Seine Hauptfigur ist die Dame, die von der Umgebung isoliert und selbstvergessen auf der Terrasse thront. Träumerisch blickt sie in die Ferne. Die rechte Hand führt sie zum Herzen, die linke ruht auf einem Tischchen und hält dabei ein Taschentuch. Rötlich senkt sich das Abendlicht und kündet vom nahen Abschied.

Der übermalte Mann

Hinter dem Tisch zeichnen sich die Konturen eines Mannes ab. Courbet hatte ihm keinen Raum gegeben und ihn direkt an das Gitter der Terrasse gerückt. Sein Kopf überschnitt einst den Rundtempel in der Achse des Bildes, den Courbet in der Tradition des französischen Rokoko zitiert. Es ist der Liebestempel, Ort der Sehnsucht. Der Mann wird zur Barriere.

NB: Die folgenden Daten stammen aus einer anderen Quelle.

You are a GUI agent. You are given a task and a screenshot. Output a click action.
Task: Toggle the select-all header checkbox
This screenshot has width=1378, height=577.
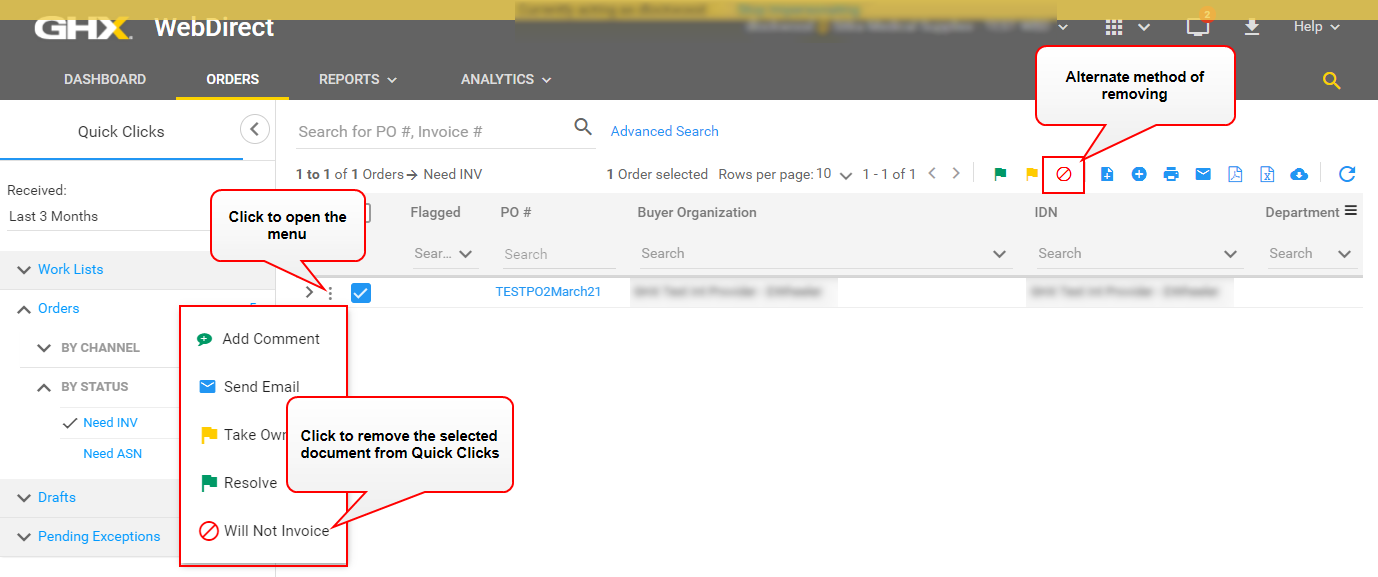[364, 212]
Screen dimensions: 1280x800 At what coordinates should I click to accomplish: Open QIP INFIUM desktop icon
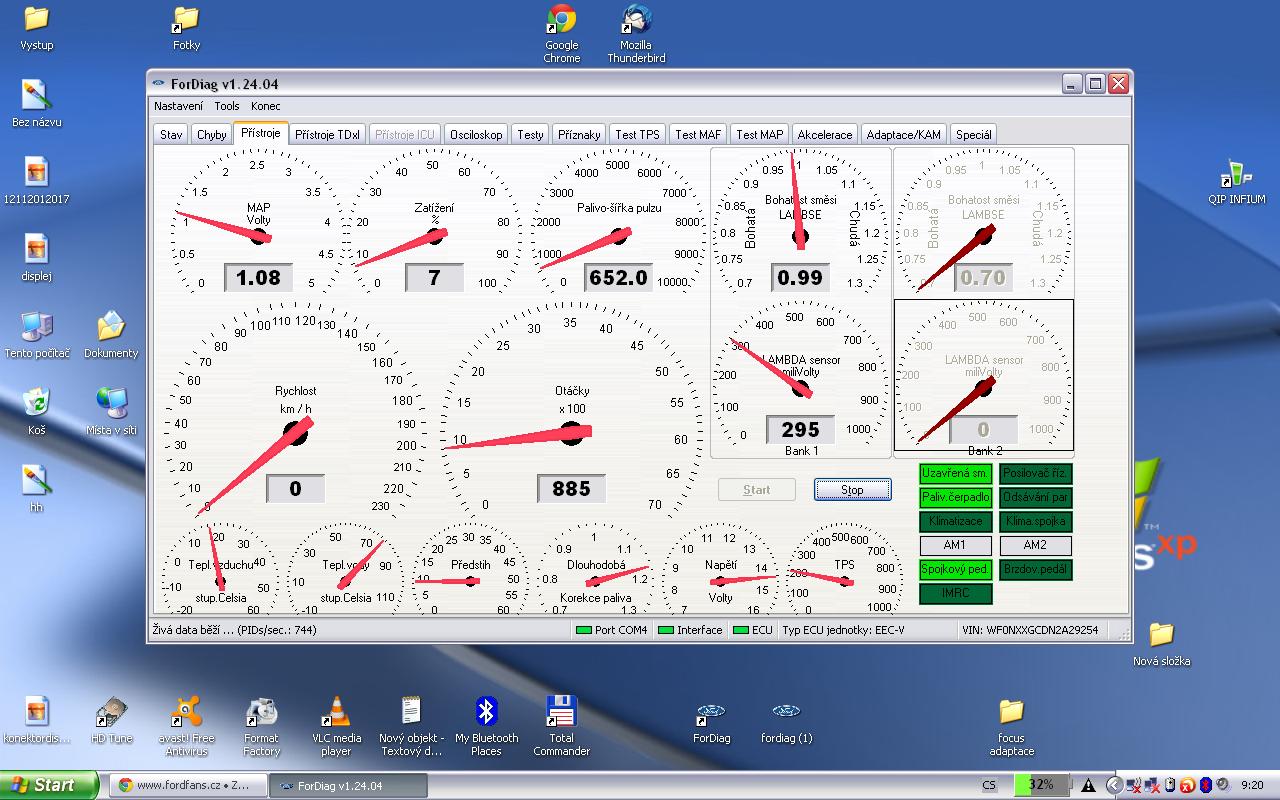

Zu einem späteren Zeitpunkt, als das Gemälde schon durchgetrocknet war, hat Courbet versucht, ihn zu tilgen. Er übermalte sein Gesicht mit der linken Hälfte des Tempels und ließ zusätzlich eine Pflanze über seinen Körper wuchern. Doch völlig verschwinden lassen konnte er ihn nicht, da der Hintergrund heller ist.

Detail: „Die Dame auf der Terrasse“.

Um die Übermalung mit dem Mittelgrund zu verbinden, ergänzte Courbet eine Glaskaraffe auf dem Tisch und einen Löffelstiel, der aus dem weißen Porzellanschälchen ragt, das hell im Abendlicht leuchtet. „La Dame au sorbet" hat Courbet sein Werk selbst genannt und damit einen Hinweis zu seiner Entschlüsselung gegeben.

Sorbet kommt von dem türkischen Wort „šerbet" und bedeutet „süßes Kühlgetränk". Süß, aber kühl war für Courbet das Erlebnis, das sich mit dem Gemälde verband. Doch wo ist der Ort, an dem sich die Szene abspielt, und wer sind die Personen?

Dokumente fehlen. Nur der ursprüngliche Titel „La Dame de Francfort" verwies auf Courbets Aufenthalt in Frankfurt. In der Dame wurde ein Mitglied der Familien Erlanger oder Goldschmidt vermutet, die mit dem Maler Kontakt hatten. Es wurde jedoch zu Recht eingewandt, dass die Dame als Porträt nicht überzeuge.

Auf Spurensuche

Frankfurter Bürger, die die Stadt vor dem Zweiten Weltkrieg kannten, haben sich auf die Spurensuche begeben. Am überzeugendsten ist der Vorschlag von Alfred Andreae, dass die Szene auf der Terrasse des Hauses Hochstraße 24 spielt und den Landschaftsmaler Eduard Wilhelm Pose und dessen Ehefrau Pauline zeigt. Sie war die Tochter von Andreaes Ur-Urgroßvater Johann Carl Klotz, der mit ausländischer Wolle handelte. Ausgelöst hatte Andreaes Recherche die Behauptung von Poses Enkelinnen, dass der Maler mit Courbet befreundet gewesen sei.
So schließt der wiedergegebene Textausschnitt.